• _Job_
Could you render the lines from the line with "cam (177, 545)" to the line with "Intelligent (862, 1364)" as a two-column CSV with the headers item and result, one row per line? Put each line's text and its answer in separate quoted fields, with any line breaks replaced by spaces.

• _Data listing_
════════

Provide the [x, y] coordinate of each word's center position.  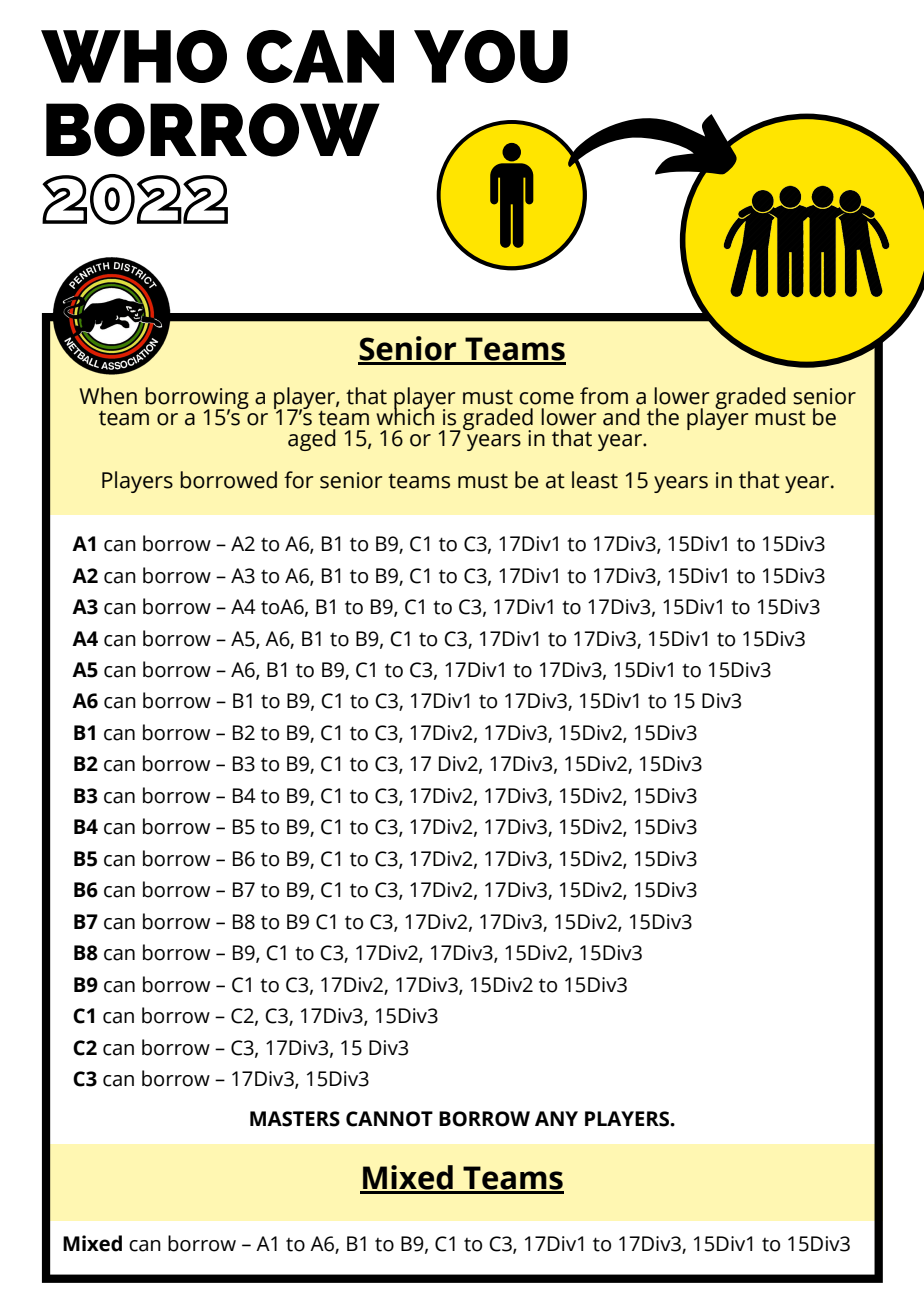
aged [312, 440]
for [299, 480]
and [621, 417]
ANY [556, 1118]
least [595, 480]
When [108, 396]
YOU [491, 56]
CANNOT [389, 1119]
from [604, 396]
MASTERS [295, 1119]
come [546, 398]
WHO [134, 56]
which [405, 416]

════════

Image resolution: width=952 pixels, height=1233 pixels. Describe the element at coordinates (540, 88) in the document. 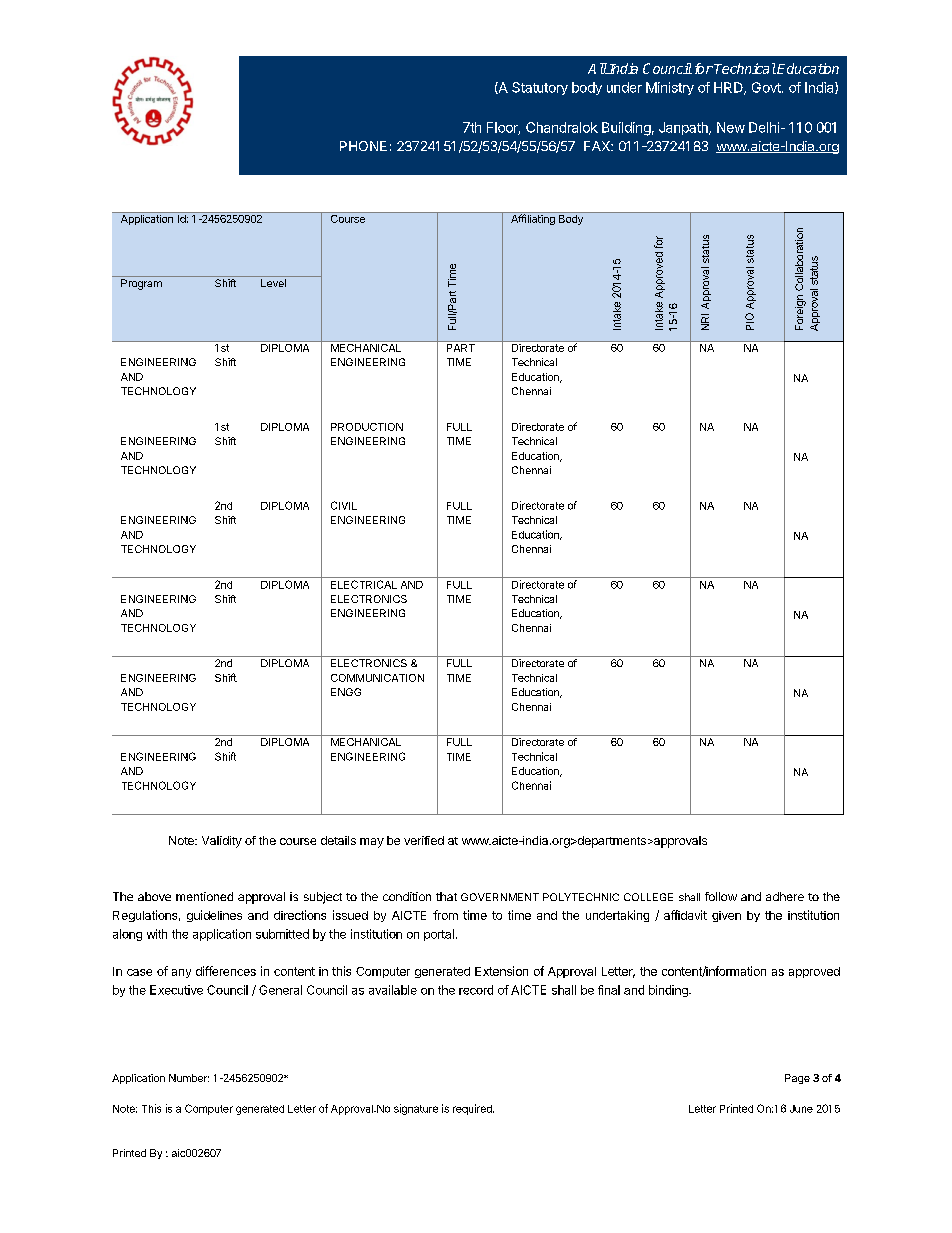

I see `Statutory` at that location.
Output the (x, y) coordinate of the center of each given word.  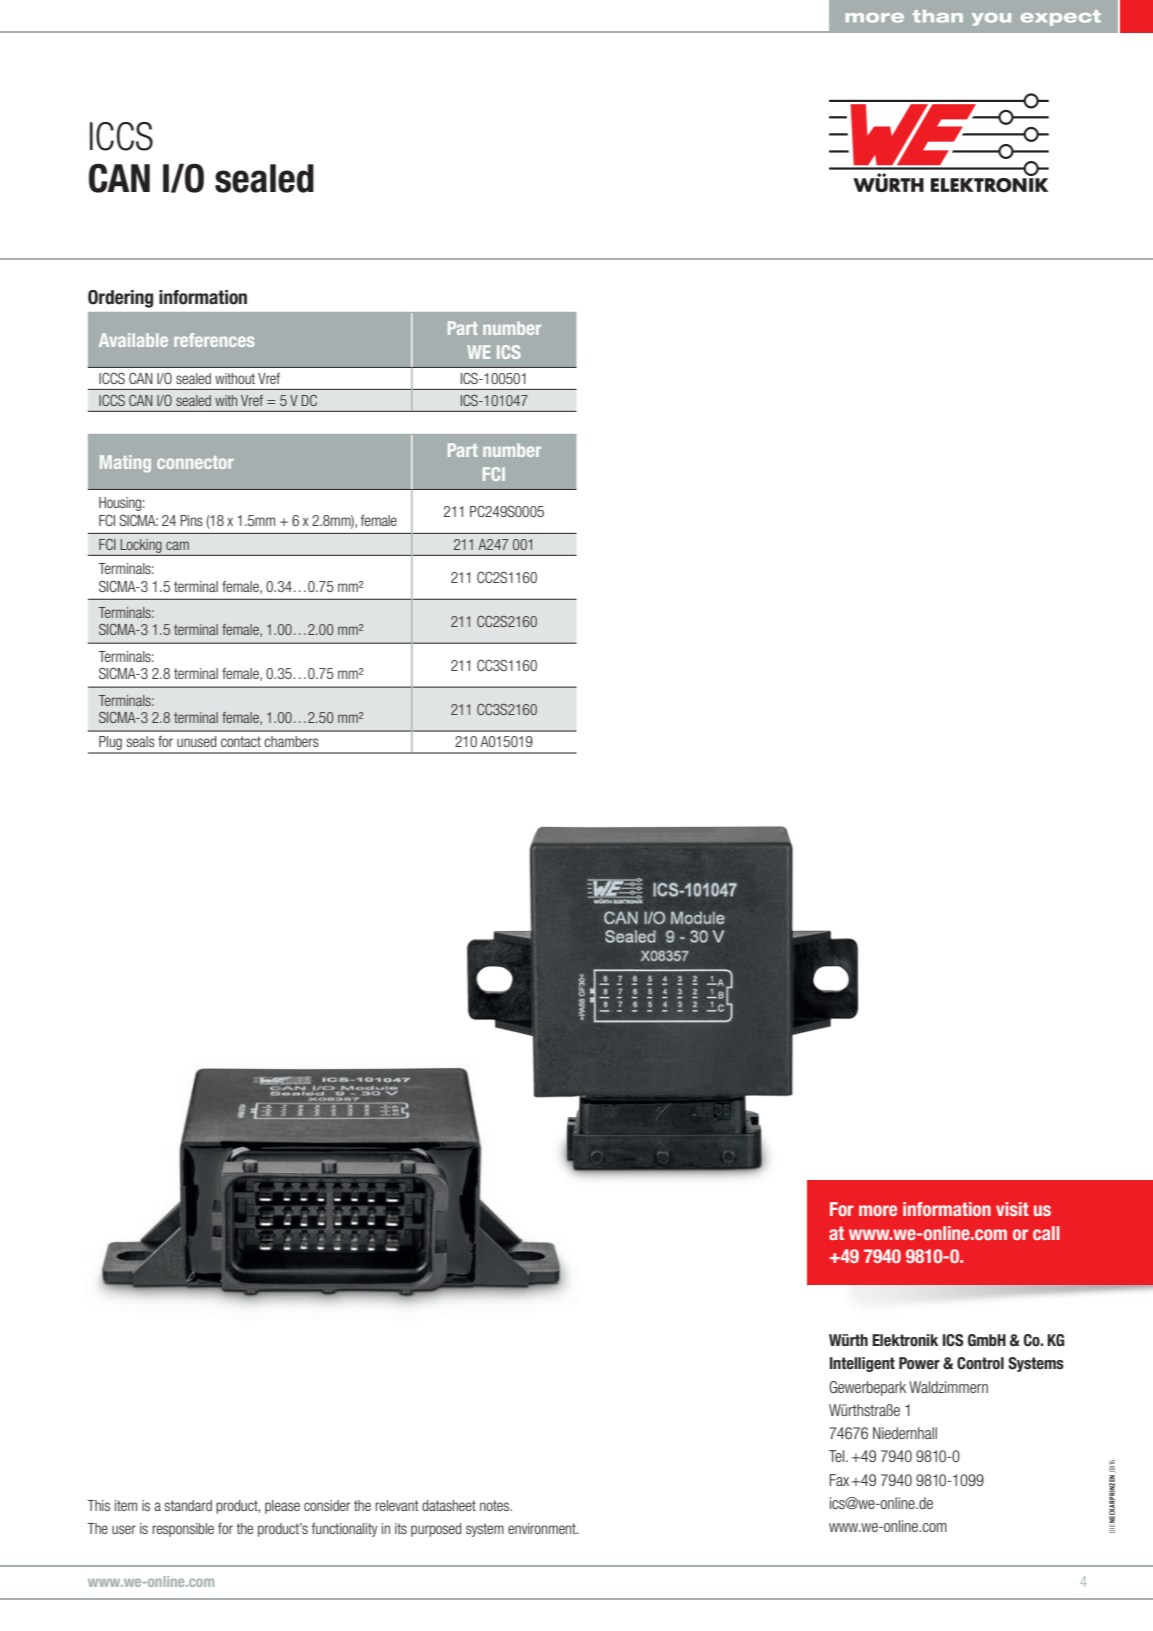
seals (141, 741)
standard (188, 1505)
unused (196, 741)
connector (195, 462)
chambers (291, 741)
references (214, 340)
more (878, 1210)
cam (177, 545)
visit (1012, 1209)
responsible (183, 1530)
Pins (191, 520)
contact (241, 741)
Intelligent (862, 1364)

════════

• _Written reply_
item,result
"cam","(177, 545)"
"visit","(1012, 1209)"
"responsible","(183, 1530)"
"Pins","(191, 520)"
"contact","(241, 741)"
"Intelligent","(862, 1364)"